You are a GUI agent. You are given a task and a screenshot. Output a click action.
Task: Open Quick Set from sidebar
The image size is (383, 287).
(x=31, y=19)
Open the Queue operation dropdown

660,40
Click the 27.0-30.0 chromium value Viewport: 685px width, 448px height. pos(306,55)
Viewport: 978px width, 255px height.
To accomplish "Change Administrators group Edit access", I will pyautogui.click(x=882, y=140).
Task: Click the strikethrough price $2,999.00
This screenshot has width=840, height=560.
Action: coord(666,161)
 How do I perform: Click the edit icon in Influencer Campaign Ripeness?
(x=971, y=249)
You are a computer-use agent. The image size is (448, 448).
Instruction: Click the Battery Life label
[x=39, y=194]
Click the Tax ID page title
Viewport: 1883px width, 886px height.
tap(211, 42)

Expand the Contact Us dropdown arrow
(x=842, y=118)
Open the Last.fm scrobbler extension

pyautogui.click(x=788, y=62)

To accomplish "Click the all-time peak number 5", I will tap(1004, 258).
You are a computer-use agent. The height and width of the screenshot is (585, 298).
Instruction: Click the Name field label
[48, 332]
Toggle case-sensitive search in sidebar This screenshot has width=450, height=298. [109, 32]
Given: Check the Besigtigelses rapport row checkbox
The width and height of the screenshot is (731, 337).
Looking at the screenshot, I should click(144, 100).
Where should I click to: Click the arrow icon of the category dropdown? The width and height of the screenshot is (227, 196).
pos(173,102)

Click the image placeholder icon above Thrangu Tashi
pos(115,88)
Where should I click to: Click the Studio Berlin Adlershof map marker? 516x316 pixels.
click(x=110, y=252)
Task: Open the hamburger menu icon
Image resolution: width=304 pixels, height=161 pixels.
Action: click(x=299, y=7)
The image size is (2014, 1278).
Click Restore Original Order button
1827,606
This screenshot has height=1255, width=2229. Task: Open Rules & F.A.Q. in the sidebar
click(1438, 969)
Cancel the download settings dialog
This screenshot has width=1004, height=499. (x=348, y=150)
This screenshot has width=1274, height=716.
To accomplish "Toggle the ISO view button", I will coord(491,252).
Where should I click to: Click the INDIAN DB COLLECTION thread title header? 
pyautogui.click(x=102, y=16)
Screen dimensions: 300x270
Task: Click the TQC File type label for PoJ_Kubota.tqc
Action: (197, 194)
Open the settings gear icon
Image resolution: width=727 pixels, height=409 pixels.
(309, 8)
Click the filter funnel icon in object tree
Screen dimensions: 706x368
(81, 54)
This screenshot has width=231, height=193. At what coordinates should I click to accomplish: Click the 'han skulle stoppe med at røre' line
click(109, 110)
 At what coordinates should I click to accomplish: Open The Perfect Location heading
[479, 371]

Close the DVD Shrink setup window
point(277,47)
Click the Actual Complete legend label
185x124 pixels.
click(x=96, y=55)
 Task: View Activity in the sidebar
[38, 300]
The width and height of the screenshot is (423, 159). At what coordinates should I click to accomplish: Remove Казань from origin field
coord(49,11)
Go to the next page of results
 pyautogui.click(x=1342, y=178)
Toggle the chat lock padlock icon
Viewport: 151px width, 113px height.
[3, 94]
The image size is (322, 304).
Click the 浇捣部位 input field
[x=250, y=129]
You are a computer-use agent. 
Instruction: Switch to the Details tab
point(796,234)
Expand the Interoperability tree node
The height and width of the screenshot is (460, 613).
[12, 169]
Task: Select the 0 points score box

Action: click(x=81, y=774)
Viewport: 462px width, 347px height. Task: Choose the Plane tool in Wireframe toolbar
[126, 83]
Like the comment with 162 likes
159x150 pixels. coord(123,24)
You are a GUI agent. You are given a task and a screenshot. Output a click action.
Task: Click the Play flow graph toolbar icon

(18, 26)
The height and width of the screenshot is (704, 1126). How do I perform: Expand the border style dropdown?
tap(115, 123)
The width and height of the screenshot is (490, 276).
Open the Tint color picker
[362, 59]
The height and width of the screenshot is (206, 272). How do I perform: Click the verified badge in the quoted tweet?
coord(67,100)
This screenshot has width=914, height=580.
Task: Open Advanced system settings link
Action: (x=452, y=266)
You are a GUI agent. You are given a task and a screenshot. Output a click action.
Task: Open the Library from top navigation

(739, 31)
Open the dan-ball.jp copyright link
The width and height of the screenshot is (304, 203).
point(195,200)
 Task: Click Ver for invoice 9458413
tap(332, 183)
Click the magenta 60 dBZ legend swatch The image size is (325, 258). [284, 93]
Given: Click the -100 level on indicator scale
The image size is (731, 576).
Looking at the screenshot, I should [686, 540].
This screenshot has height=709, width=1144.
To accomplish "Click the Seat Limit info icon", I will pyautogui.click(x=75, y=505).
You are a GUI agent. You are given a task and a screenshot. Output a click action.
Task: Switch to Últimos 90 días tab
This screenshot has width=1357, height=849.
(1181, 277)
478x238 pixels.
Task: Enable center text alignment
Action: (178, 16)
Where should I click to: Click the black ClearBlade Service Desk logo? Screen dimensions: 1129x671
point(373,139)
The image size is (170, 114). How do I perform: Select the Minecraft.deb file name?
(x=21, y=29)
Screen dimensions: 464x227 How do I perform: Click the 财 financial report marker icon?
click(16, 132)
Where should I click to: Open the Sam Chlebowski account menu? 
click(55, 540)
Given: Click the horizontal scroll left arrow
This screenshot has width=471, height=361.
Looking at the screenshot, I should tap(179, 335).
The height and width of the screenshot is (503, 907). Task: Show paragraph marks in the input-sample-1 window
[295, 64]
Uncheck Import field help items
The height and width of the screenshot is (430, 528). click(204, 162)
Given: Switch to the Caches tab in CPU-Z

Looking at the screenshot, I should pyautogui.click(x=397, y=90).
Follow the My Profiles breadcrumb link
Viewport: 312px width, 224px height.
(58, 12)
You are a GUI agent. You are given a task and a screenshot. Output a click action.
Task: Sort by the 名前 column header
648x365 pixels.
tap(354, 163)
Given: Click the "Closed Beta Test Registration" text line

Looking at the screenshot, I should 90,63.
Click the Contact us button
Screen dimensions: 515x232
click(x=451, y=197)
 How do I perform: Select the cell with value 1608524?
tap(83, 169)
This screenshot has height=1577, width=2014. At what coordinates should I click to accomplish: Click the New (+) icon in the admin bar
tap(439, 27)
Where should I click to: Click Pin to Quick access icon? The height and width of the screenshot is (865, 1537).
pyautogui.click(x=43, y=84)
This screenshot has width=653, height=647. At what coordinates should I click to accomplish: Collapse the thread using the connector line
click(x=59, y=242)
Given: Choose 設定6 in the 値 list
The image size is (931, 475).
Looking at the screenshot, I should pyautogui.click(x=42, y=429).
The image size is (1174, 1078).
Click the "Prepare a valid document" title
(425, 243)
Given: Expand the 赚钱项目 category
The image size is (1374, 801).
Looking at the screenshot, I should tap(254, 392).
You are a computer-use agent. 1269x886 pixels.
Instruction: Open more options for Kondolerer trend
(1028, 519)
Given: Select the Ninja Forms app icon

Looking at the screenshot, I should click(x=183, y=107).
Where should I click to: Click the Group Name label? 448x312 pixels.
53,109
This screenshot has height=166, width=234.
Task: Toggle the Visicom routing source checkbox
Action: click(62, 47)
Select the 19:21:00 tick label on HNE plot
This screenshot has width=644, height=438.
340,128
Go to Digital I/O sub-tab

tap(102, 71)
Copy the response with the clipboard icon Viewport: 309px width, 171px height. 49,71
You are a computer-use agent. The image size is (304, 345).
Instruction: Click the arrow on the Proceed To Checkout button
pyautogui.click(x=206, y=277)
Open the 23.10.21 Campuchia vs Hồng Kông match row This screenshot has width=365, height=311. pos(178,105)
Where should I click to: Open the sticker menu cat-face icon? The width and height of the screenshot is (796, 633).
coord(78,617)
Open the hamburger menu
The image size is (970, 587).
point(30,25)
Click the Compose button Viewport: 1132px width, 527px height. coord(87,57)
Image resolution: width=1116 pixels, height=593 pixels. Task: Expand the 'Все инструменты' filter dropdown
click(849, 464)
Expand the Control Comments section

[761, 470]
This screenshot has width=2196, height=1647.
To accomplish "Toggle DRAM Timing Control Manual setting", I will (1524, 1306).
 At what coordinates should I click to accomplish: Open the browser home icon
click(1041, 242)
┄┄┄┄┄┄
● **OBJECTIF DE LA TÂCHE**
Recopiez fidèlement les enregistrements depuis leur première ligne jusqu'à la ligne contenant « will tap(1004, 258). », celle-ci comprise.

● **RÉSULTAT OBTENU**
You are a GUI agent. You are given a task and a screenshot. Output a click action.
Task: Open Quick Set from sidebar
The image size is (383, 287).
(x=31, y=19)
Open the Queue operation dropdown

660,40
Click the 27.0-30.0 chromium value Viewport: 685px width, 448px height. pos(306,55)
Viewport: 978px width, 255px height.
To accomplish "Change Administrators group Edit access", I will pyautogui.click(x=882, y=140).
Task: Click the strikethrough price $2,999.00
This screenshot has width=840, height=560.
Action: coord(666,161)
 How do I perform: Click the edit icon in Influencer Campaign Ripeness?
(x=971, y=249)
You are a computer-use agent. The image size is (448, 448).
Instruction: Click the Battery Life label
[x=39, y=194]
Click the Tax ID page title
Viewport: 1883px width, 886px height.
tap(211, 42)

Expand the Contact Us dropdown arrow
(x=842, y=118)
Open the Last.fm scrobbler extension

pyautogui.click(x=788, y=62)

To accomplish "Click the all-time peak number 5", I will tap(1004, 258).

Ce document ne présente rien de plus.